Clustered in the 500-seat auditorium of Philadelphia's Chamber of Commerce, 150 well-dressed, solemn delegates met one day last week in the 14th annual convention of the tiniest national group in U. S. finance: the National Negro Bankers' Association. Through the day they listened to many a solemn paper on subjects that the august American Bankers Association might have scheduled: profitable use of FHA mortgages, handling of bond accounts, ways of boosting depressed bank earnings.

In 1899, shortly before the late great Booker T. Washington organized the National Negro Business League, there were two Negro banks. When N. N. B. A. was formed in 1926, eleven years after Booker Washington's death, there were 25. Depression I took its toll of Negro banks as of white banks. Today there are twelve active Negro banks and trust companies (with total capital of $1,000,000, assets of $10,000,000) besides 18 savings, loan, and real estate banks.

Delegates at Philadelphia were pleased to hear their officers report progress for 1938, better prospects still for 1939. Last year's clearings for the twelve Negro banks were above $50,000,000--more than the 25 handled in 1926 and some 6% more than for 1937. Member banks, generally working in modest two-and three-window banking rooms, averaged $4,187,000.
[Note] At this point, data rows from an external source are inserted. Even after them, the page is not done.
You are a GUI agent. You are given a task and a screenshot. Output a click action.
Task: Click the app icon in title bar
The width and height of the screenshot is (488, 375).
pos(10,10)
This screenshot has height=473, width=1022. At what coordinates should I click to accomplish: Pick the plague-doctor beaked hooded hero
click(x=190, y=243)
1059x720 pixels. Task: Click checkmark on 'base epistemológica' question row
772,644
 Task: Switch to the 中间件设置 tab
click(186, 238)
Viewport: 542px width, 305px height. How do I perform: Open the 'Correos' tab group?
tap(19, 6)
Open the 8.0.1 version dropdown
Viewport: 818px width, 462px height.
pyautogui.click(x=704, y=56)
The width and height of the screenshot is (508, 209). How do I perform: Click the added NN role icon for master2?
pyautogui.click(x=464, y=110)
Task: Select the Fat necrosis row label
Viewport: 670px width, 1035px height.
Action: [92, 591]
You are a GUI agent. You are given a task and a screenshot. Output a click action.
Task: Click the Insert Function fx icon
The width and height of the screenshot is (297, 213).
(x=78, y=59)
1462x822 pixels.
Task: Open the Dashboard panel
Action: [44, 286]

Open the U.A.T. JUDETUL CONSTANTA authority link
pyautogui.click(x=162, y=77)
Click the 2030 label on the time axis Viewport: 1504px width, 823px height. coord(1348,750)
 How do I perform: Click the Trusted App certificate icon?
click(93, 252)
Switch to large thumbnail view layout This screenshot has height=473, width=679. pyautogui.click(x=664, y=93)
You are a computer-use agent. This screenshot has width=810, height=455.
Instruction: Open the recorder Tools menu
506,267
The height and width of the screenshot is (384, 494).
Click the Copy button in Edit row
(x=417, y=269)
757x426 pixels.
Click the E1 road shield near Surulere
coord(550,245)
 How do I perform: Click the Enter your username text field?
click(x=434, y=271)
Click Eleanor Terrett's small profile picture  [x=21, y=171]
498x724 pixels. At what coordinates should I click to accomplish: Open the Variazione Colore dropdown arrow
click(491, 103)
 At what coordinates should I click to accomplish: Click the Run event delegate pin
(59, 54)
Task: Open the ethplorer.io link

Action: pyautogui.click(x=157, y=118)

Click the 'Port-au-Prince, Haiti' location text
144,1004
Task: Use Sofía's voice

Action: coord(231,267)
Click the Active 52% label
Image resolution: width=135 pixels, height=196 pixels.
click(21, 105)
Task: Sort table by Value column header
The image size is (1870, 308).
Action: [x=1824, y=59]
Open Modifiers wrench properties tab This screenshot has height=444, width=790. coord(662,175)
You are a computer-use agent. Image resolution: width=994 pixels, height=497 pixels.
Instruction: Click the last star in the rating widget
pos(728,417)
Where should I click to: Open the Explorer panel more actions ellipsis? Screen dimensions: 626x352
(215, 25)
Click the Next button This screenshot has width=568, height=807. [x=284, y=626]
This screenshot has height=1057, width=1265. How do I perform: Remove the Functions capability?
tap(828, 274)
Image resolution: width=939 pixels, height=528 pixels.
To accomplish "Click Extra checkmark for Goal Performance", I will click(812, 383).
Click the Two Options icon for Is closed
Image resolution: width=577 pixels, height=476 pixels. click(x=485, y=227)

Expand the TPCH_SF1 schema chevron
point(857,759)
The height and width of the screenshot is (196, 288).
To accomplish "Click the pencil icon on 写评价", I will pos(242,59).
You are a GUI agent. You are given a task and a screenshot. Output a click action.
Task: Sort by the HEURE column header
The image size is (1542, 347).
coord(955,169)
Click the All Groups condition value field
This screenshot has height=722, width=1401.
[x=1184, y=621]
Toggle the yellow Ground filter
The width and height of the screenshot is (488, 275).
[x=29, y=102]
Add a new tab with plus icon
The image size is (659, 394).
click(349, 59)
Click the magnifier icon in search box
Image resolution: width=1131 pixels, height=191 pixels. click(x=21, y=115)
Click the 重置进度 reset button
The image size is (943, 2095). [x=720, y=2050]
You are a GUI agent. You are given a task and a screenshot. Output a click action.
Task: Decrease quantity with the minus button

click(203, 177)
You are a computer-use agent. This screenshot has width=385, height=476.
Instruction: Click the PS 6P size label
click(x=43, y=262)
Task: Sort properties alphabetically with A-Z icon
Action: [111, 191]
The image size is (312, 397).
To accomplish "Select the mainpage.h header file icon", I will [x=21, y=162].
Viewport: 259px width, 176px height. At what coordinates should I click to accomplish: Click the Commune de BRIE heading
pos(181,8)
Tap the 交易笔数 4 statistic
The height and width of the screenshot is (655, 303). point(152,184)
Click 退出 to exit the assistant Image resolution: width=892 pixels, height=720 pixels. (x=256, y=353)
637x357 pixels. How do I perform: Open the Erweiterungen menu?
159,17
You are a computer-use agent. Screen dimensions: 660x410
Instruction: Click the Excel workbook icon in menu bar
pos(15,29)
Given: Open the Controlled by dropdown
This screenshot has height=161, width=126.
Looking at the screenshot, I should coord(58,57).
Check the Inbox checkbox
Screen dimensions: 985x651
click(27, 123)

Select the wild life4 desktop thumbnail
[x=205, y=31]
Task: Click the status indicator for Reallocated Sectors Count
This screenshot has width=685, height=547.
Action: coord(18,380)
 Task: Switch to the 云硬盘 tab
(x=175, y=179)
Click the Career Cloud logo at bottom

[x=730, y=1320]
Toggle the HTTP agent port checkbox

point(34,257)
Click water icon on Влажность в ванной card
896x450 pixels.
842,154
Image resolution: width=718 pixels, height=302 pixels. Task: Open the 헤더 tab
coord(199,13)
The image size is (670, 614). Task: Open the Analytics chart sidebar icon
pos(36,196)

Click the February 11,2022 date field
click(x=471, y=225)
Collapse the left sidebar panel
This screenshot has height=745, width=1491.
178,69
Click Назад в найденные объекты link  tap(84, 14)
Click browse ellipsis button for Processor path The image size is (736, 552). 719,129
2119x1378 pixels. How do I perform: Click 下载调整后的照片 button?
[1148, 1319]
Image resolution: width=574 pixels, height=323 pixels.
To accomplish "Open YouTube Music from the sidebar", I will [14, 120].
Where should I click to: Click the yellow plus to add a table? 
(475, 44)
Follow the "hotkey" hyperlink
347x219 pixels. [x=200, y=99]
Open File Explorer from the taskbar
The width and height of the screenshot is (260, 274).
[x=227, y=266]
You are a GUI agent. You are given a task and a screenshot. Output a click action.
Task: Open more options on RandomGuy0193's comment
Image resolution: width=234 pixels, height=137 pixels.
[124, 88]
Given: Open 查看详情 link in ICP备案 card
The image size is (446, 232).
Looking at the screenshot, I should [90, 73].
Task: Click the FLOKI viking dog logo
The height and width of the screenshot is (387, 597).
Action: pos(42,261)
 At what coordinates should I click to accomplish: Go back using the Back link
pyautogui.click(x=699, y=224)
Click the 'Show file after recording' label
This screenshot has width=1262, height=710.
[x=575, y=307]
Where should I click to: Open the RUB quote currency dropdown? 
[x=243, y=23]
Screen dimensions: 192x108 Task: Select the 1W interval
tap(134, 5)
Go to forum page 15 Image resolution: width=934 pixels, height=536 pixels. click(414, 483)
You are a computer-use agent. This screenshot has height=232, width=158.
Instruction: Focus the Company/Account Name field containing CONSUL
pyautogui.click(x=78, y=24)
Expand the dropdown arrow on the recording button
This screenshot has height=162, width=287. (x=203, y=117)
Except for Philadelphia's Citizens & Southern Bank & Trust Co. (assets $739,383) all N. N. B. A. banks are in the South. Largest is the Mechanics & Farmers Bank of Durham, N. C. (assets $1,354,000). Oldest is the Citizens Savings Bank & Trust Co. of Nashville (assets $584,000), founded in 1904.

During the course of the meeting N. N. B. A. held its annual election. No one was in doubt how it would turn out. Re-elected for the 14th time was its only president: 85-year-old Major (Spanish-American War paymaster) Richard R. Wright, president of the Citizens & Southern.

Born a slave, liberated in 1865 when his master, a Confederate captain, returned from the war, Richard Wright had his resolute, ambitious mother to thank for his education. She and her free brood tramped 150 miles from Cuthbert to Atlanta, Ga. There he worked his way through Atlanta University (1876) and became first president of Georgia State Industrial College. He spent many a vacation taking short courses at Harvard, University of Chicago. Oxford, topped them off with a night banking course in the University of Pennsylvania--and so, after 30 years of academic work, became a banker.

Today slim, bald, horn-tufted with white wool like an Uncle Tom in business clothes, he has one son who is an African Methodist Episcopal bishop in Capetown, South Africa, another who is a physician, a daughter who is a St. Louis high-school teacher. His third son is a cashier in his father's bank, and another of his five daughters is a teller.

Last week, after the N. N. B. A. convention adjourned, Major Wright went to the White Rock Baptist Church in West Philadelphia, but not to pray. There, in place of the traditional banquet, the delegates joined him for an old-fashioned ice cream social.